### WHAT YOU SHOULD DO
When you write out the records, keep every line exactly as it is.

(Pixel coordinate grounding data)

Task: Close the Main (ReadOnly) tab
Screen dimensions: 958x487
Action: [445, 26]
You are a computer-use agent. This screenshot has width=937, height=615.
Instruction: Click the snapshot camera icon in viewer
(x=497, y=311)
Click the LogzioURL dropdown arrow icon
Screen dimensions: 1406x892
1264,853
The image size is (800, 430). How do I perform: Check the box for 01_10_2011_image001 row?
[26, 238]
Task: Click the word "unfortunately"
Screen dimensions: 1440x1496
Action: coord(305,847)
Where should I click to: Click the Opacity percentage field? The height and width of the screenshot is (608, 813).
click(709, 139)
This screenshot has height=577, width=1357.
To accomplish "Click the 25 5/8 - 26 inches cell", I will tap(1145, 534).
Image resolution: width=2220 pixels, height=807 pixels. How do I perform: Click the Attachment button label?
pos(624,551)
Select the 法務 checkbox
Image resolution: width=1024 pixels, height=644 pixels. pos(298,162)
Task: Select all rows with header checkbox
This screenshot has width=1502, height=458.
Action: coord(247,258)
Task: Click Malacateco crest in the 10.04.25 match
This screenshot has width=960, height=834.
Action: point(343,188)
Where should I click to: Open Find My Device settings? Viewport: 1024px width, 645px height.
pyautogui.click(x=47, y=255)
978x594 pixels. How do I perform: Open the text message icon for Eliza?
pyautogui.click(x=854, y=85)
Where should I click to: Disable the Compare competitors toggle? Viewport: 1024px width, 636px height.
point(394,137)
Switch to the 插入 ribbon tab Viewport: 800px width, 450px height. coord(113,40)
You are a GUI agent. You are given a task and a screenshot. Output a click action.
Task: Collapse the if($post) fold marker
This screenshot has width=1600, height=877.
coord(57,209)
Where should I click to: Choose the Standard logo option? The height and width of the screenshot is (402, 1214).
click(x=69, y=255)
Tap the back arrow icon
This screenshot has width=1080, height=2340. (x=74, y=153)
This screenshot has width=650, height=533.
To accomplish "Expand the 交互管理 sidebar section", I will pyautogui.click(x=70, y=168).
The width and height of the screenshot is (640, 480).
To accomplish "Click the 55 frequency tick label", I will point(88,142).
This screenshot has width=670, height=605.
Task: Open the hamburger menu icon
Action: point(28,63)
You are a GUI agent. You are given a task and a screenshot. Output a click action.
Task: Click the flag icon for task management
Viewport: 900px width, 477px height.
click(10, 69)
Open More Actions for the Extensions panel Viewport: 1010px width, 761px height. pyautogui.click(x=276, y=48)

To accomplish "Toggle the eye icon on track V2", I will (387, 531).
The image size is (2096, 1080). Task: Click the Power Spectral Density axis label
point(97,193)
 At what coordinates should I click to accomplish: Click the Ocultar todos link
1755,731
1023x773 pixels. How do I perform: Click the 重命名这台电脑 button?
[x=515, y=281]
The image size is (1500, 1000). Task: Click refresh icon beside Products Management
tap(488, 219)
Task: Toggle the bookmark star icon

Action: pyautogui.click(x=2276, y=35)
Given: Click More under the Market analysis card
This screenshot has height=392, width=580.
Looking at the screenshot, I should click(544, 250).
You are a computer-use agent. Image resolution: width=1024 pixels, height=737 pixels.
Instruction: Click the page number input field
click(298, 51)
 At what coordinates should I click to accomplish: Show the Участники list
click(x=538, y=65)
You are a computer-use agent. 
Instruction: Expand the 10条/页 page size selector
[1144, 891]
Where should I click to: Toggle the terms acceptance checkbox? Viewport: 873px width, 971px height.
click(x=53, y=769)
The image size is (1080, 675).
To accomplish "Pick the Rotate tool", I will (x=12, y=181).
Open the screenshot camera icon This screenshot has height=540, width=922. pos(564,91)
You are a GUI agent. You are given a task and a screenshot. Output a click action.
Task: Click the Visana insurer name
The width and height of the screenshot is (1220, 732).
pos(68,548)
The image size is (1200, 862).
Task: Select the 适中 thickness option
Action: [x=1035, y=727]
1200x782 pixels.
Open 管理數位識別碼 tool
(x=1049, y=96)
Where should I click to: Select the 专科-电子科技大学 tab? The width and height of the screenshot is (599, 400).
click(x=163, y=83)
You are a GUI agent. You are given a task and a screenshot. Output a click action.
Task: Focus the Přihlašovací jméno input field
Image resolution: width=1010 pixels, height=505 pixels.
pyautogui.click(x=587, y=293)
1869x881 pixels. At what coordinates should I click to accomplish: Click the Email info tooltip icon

### RESPONSE BELOW
Task: Close the Main (ReadOnly) tab
Screen dimensions: 958x487
Action: [445, 26]
You are a computer-use agent. This screenshot has width=937, height=615.
Instruction: Click the snapshot camera icon in viewer
(x=497, y=311)
Click the LogzioURL dropdown arrow icon
Screen dimensions: 1406x892
1264,853
The image size is (800, 430). How do I perform: Check the box for 01_10_2011_image001 row?
[26, 238]
Task: Click the word "unfortunately"
Screen dimensions: 1440x1496
Action: coord(305,847)
Where should I click to: Click the Opacity percentage field? The height and width of the screenshot is (608, 813).
click(709, 139)
This screenshot has height=577, width=1357.
To accomplish "Click the 25 5/8 - 26 inches cell", I will tap(1145, 534).
Image resolution: width=2220 pixels, height=807 pixels. How do I perform: Click the Attachment button label?
pos(624,551)
Select the 法務 checkbox
Image resolution: width=1024 pixels, height=644 pixels. pos(298,162)
Task: Select all rows with header checkbox
This screenshot has width=1502, height=458.
Action: coord(247,258)
Task: Click Malacateco crest in the 10.04.25 match
This screenshot has width=960, height=834.
Action: point(343,188)
Where should I click to: Open Find My Device settings? Viewport: 1024px width, 645px height.
pyautogui.click(x=47, y=255)
978x594 pixels. How do I perform: Open the text message icon for Eliza?
pyautogui.click(x=854, y=85)
Where should I click to: Disable the Compare competitors toggle? Viewport: 1024px width, 636px height.
point(394,137)
Switch to the 插入 ribbon tab Viewport: 800px width, 450px height. coord(113,40)
You are a GUI agent. You are given a task and a screenshot. Output a click action.
Task: Collapse the if($post) fold marker
This screenshot has width=1600, height=877.
coord(57,209)
Where should I click to: Choose the Standard logo option? The height and width of the screenshot is (402, 1214).
click(x=69, y=255)
Tap the back arrow icon
This screenshot has width=1080, height=2340. (x=74, y=153)
This screenshot has width=650, height=533.
To accomplish "Expand the 交互管理 sidebar section", I will pyautogui.click(x=70, y=168).
The width and height of the screenshot is (640, 480).
To accomplish "Click the 55 frequency tick label", I will point(88,142).
This screenshot has width=670, height=605.
Task: Open the hamburger menu icon
Action: point(28,63)
You are a GUI agent. You are given a task and a screenshot. Output a click action.
Task: Click the flag icon for task management
Viewport: 900px width, 477px height.
click(10, 69)
Open More Actions for the Extensions panel Viewport: 1010px width, 761px height. pyautogui.click(x=276, y=48)

To accomplish "Toggle the eye icon on track V2", I will (387, 531).
The image size is (2096, 1080). Task: Click the Power Spectral Density axis label
point(97,193)
 At what coordinates should I click to accomplish: Click the Ocultar todos link
1755,731
1023x773 pixels. How do I perform: Click the 重命名这台电脑 button?
[x=515, y=281]
The image size is (1500, 1000). Task: Click refresh icon beside Products Management
tap(488, 219)
Task: Toggle the bookmark star icon

Action: pyautogui.click(x=2276, y=35)
Given: Click More under the Market analysis card
This screenshot has height=392, width=580.
Looking at the screenshot, I should click(544, 250).
You are a computer-use agent. Image resolution: width=1024 pixels, height=737 pixels.
Instruction: Click the page number input field
click(298, 51)
 At what coordinates should I click to accomplish: Show the Участники list
click(x=538, y=65)
You are a computer-use agent. 
Instruction: Expand the 10条/页 page size selector
[1144, 891]
Where should I click to: Toggle the terms acceptance checkbox? Viewport: 873px width, 971px height.
click(x=53, y=769)
The image size is (1080, 675).
To accomplish "Pick the Rotate tool", I will (x=12, y=181).
Open the screenshot camera icon This screenshot has height=540, width=922. pos(564,91)
You are a GUI agent. You are given a task and a screenshot. Output a click action.
Task: Click the Visana insurer name
The width and height of the screenshot is (1220, 732).
pos(68,548)
The image size is (1200, 862).
Task: Select the 适中 thickness option
Action: [x=1035, y=727]
1200x782 pixels.
Open 管理數位識別碼 tool
(x=1049, y=96)
Where should I click to: Select the 专科-电子科技大学 tab? The width and height of the screenshot is (599, 400).
click(x=163, y=83)
You are a GUI agent. You are given a task and a screenshot. Output a click action.
Task: Focus the Přihlašovací jméno input field
Image resolution: width=1010 pixels, height=505 pixels.
pyautogui.click(x=587, y=293)
1869x881 pixels. At what coordinates should I click to accomplish: Click the Email info tooltip icon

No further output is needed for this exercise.